■ **Task description**
Within the entries below, the lines from the one with "is (461, 962)." through the one with "The width and height of the screenshot is (545, 420)." are to be set down exactly, both ends kept.

■ **Data records**
+++++

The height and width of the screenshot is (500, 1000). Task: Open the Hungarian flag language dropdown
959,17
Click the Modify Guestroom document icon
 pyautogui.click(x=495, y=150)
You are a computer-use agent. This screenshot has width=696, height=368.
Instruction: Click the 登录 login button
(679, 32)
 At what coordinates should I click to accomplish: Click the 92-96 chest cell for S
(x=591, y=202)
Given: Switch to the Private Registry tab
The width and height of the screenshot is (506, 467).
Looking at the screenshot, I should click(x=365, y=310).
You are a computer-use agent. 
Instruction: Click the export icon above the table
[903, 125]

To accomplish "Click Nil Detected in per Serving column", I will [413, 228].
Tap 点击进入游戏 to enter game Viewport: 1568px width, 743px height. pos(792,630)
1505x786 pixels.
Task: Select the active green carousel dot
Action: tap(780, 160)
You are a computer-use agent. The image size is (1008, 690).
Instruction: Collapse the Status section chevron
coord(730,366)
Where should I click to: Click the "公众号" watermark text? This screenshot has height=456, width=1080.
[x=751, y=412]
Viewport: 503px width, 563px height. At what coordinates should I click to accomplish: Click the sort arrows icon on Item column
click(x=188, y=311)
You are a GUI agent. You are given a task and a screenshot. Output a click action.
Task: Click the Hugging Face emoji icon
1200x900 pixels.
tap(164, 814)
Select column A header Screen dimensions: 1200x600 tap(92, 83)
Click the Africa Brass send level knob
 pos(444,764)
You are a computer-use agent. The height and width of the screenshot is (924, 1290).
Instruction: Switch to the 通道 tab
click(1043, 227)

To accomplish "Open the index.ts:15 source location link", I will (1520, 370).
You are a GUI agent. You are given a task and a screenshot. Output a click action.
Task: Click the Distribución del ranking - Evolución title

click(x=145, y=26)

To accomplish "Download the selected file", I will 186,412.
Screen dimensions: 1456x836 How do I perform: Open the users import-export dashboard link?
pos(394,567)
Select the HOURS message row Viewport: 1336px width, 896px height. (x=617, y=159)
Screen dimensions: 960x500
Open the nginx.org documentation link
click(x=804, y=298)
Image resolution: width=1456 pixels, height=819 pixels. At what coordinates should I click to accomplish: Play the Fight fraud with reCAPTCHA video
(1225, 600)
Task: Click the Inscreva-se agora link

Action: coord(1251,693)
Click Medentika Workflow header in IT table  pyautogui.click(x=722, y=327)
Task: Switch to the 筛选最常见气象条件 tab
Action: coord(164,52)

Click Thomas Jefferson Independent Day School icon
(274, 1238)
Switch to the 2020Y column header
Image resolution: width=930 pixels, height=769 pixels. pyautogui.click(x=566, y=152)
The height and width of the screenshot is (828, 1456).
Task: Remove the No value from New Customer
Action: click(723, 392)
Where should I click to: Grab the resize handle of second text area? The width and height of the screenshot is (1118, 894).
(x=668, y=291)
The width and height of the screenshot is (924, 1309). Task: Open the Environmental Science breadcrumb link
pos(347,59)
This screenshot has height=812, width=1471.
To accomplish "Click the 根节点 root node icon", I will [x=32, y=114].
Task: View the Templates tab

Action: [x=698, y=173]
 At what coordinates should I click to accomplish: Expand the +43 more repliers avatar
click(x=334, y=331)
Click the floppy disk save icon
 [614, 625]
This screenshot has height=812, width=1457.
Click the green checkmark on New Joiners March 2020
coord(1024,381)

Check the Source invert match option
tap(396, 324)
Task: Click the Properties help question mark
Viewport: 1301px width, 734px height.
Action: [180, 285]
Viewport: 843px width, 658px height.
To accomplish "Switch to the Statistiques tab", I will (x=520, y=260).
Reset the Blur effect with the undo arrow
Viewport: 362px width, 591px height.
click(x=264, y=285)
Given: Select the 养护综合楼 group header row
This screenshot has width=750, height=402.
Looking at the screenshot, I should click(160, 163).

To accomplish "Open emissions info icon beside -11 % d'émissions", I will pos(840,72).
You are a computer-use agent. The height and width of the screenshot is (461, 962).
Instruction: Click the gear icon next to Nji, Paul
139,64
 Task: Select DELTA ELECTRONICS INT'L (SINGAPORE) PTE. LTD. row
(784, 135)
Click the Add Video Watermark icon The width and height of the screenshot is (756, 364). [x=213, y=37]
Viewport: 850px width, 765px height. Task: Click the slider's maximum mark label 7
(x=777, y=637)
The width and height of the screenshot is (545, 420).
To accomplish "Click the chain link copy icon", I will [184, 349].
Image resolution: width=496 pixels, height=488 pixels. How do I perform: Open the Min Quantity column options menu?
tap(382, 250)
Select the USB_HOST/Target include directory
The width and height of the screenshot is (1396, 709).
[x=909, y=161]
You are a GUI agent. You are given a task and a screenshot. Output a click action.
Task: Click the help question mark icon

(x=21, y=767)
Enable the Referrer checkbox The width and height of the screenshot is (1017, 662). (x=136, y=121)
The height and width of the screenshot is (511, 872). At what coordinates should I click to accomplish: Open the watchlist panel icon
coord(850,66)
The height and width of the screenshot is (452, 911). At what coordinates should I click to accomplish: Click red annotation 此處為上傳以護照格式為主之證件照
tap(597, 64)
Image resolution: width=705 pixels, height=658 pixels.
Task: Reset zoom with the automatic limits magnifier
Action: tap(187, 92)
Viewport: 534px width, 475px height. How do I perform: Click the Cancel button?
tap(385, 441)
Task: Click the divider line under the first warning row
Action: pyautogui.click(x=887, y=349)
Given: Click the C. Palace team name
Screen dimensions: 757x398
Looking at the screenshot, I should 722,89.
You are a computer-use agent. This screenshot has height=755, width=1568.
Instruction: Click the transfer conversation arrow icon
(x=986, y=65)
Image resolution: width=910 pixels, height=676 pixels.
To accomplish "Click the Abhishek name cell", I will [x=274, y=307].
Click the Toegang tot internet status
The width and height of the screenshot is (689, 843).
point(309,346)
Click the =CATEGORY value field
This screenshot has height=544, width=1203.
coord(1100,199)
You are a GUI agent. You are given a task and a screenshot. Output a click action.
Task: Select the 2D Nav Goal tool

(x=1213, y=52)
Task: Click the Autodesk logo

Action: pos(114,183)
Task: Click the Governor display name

+++++

■ **The answer**
You are a computer-use agent. The height and width of the screenshot is (461, 962).
Instruction: Click the gear icon next to Nji, Paul
139,64
 Task: Select DELTA ELECTRONICS INT'L (SINGAPORE) PTE. LTD. row
(784, 135)
Click the Add Video Watermark icon The width and height of the screenshot is (756, 364). [x=213, y=37]
Viewport: 850px width, 765px height. Task: Click the slider's maximum mark label 7
(x=777, y=637)
The width and height of the screenshot is (545, 420).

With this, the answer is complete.